We all know that fast food is bad for you, but lately fast food companies have been trying to convince us that they aren't as bad as they used to be. So is fast food getting healthier? In a word: No. In fact, over the past 17 years, it seems that major fast food chains haven't made any significant gains when it comes to making their products healthier. Oops.

According to a study published in Preventing Chronic Disease that looked at the food from three major fast food chains between 1996 and 2013, fast food isn't getting any better for you, no matter how many "stay active" programs McDonald's tries to start. "A large-sized bundled meal composed of a large cheeseburger, large French fries, and regular cola beverage represented 65% to 80% of a 2,000 calorie diet," the authors of the study write. This same bundled meal would also represent up to 139 percent of a person's daily recommended sodium intake and up to 75 percent of a person's recommended daily trans fat intake.

In other words: Yikes!

There was some good news from the study. The researchers found that portion sizes, although they were increasing up until the early 2000s, have since leveled off, though they remain large. They also found that the trans fat in fries has decreased, probably due to public and legislative pressure against using partially hydrogenated fat. So we can all put that in the victory column.

But overall, fast food doesn't seem to be any healthier now than it was in the mid 1990s. Although it's also true that this study only looked at three, unnamed fast food chains. It's theoretically possible that other chains have made major improvements. I'm not banking on it, but it's theoretically possible. Maybe.
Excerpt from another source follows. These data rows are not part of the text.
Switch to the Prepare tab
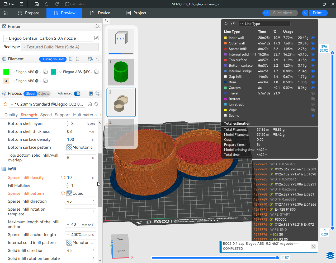 (x=29, y=13)
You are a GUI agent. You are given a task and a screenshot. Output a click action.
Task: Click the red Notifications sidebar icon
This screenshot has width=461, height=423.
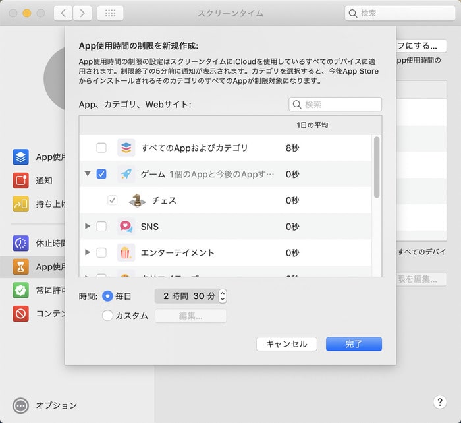pos(20,181)
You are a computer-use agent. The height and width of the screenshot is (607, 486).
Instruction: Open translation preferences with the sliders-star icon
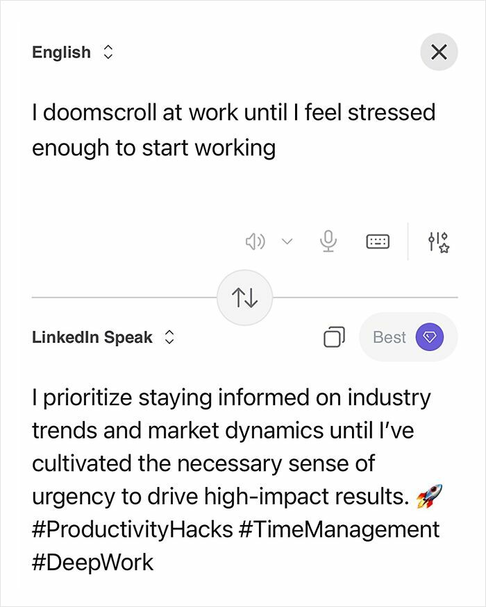439,241
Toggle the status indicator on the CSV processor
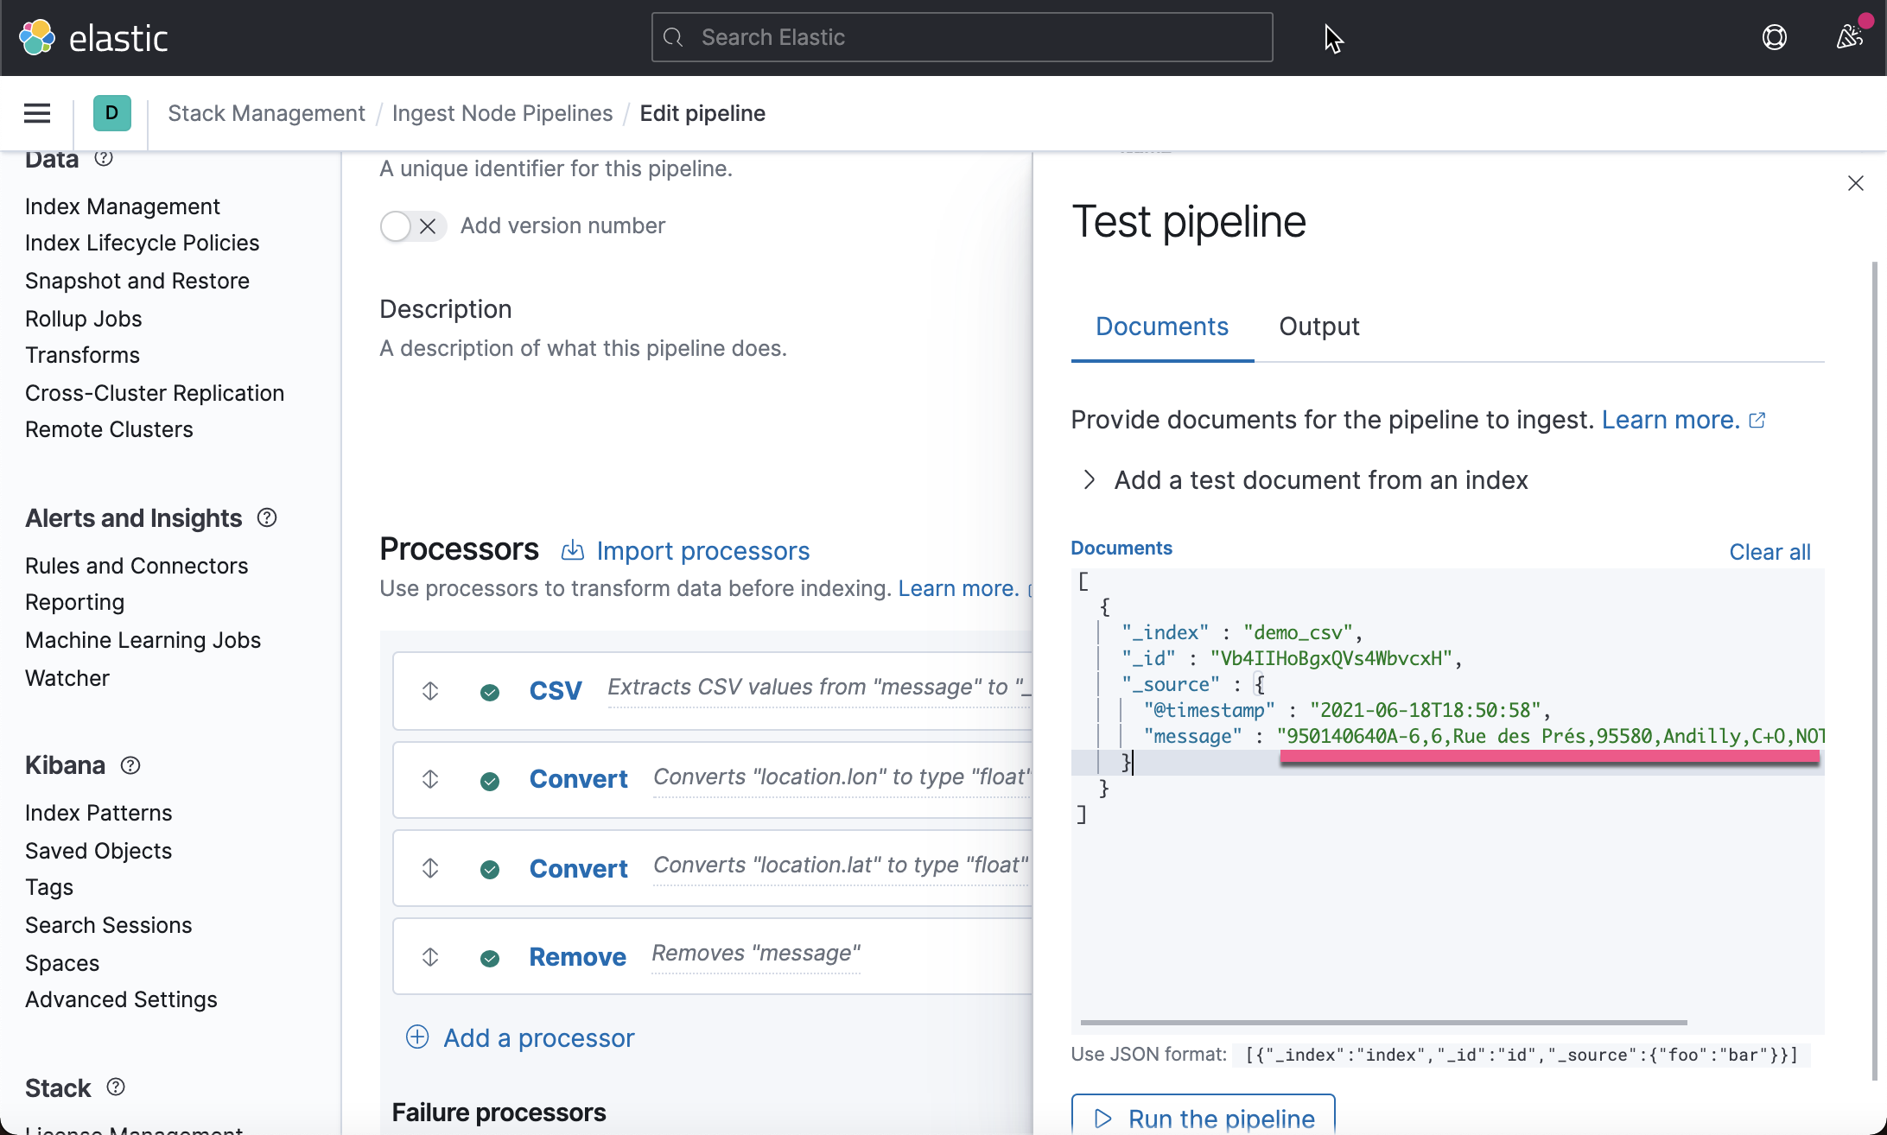 490,692
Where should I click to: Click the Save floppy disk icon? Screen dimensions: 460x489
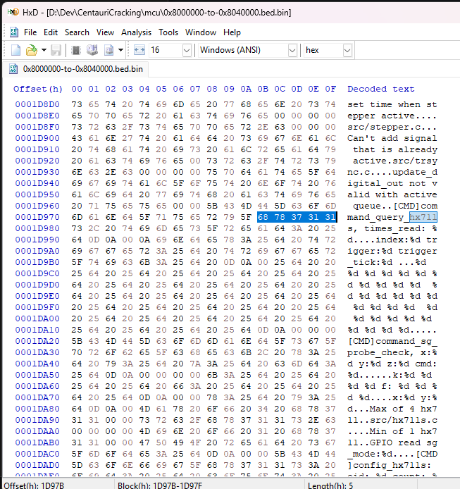coord(56,50)
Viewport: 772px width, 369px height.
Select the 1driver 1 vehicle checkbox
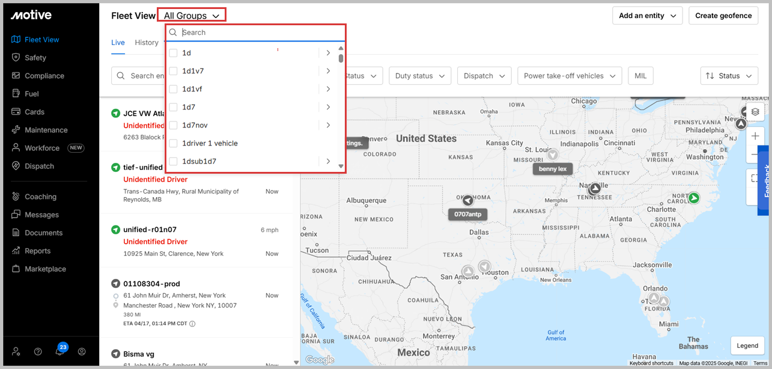(173, 143)
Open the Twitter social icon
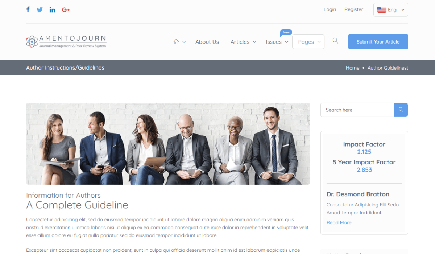 [40, 10]
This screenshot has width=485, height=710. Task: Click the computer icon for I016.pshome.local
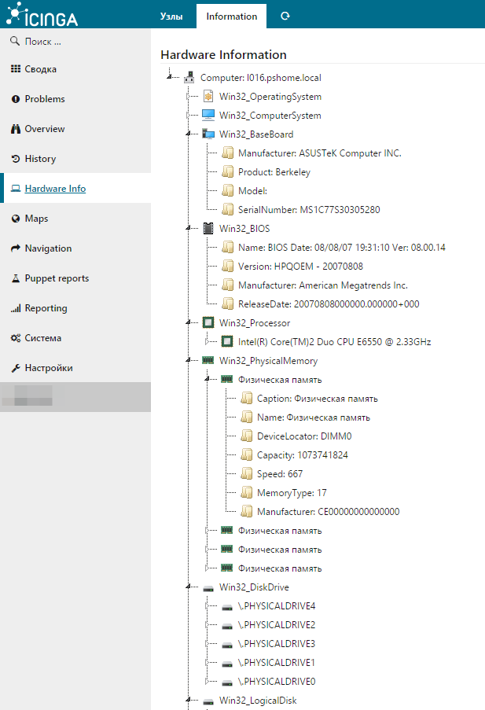189,78
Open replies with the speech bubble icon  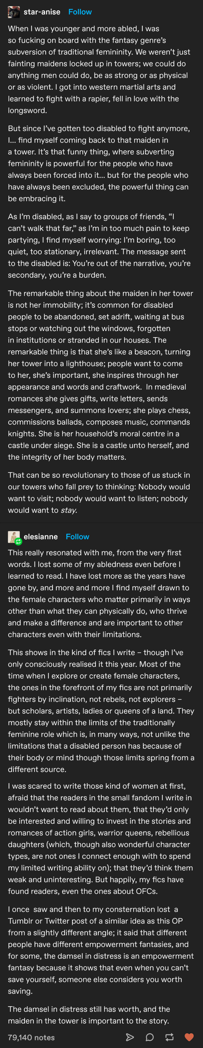[150, 1037]
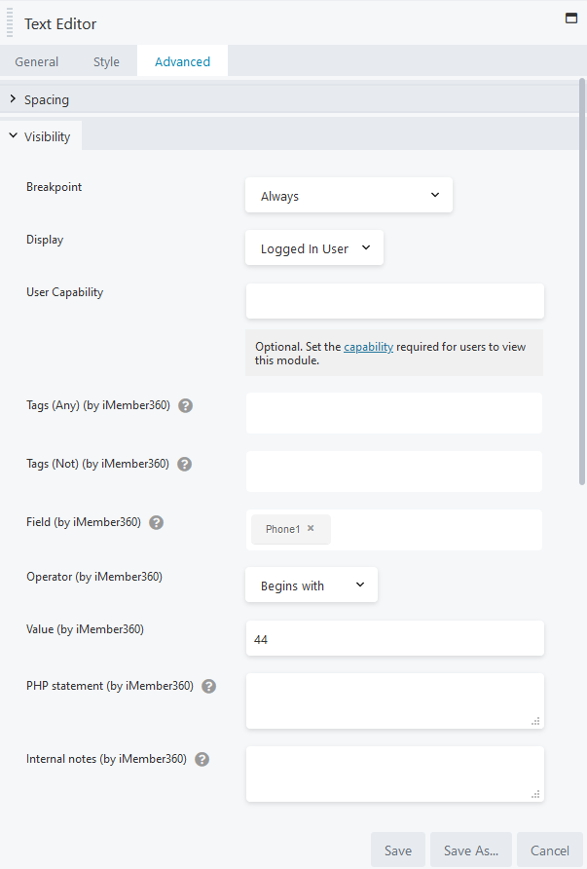
Task: Click the window-mode toggle icon top right
Action: coord(571,18)
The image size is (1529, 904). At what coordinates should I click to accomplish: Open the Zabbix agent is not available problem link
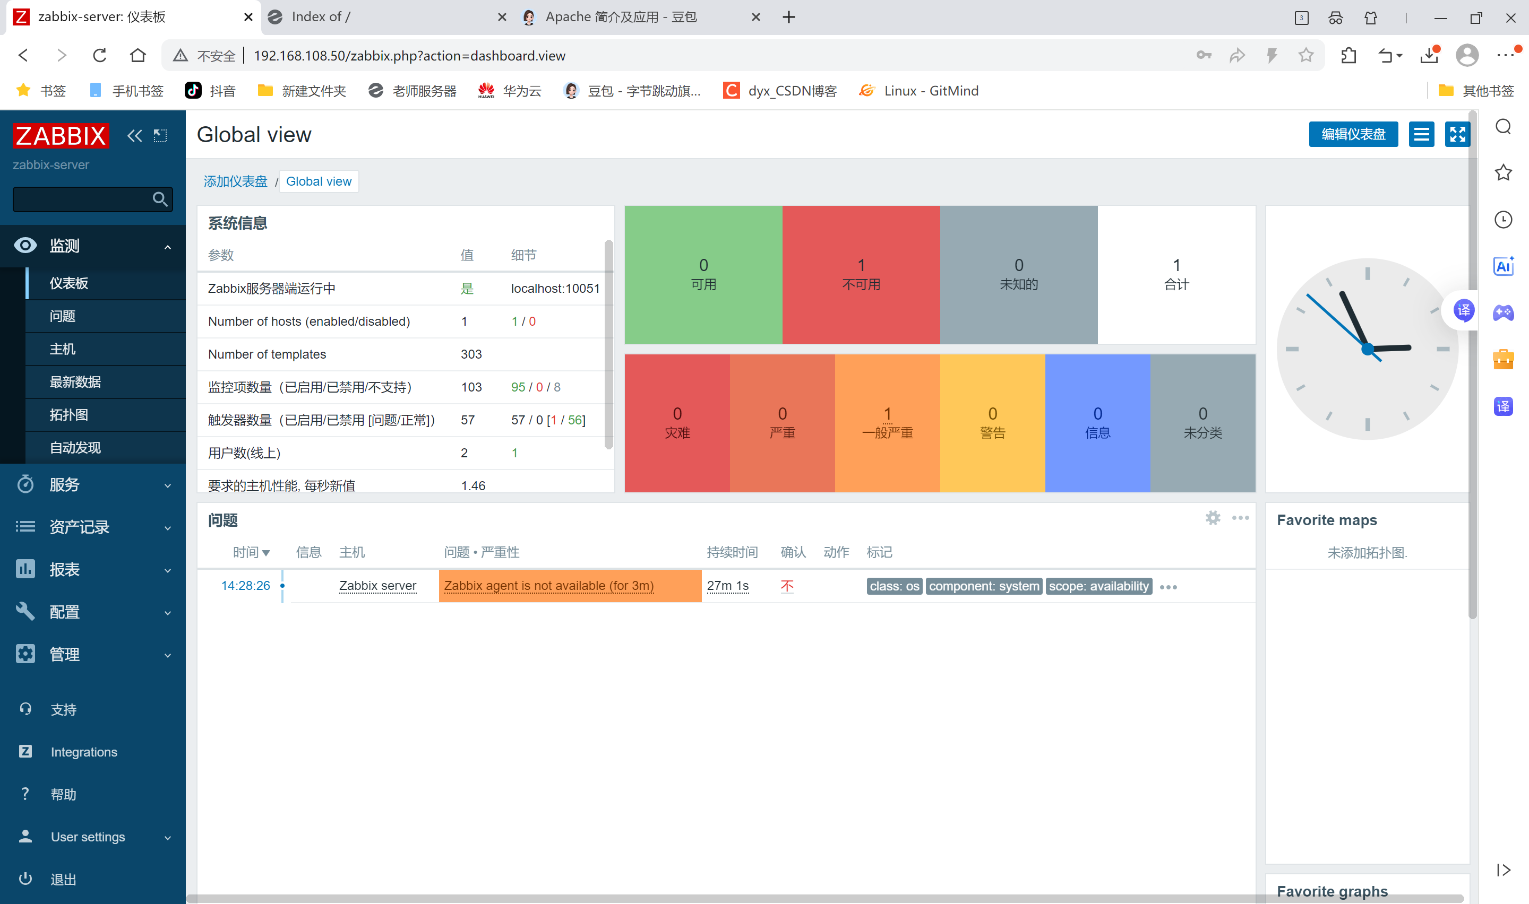point(548,585)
So while it's great that over the past few years Wendy's has been introducing more salads and McDonald's has made fruit an option for kids' meals, that doesn't really change the fact that the fast food staples — things like burgers, fries, sodas, and chicken sandwiches — haven't changed much at all, at least not at the restaurants this study looked at.

In other words, if you're looking for a reason to stick with your New Year's resolutions about eating healthier and cutting out junk food, don't let yourself fall into the trap of thinking fast food isn't so bad anymore. Fast food is still bad for you. Stay strong. Avoid the cheeseburgers. You can do it.

And they probably wouldn't have been that good anyway.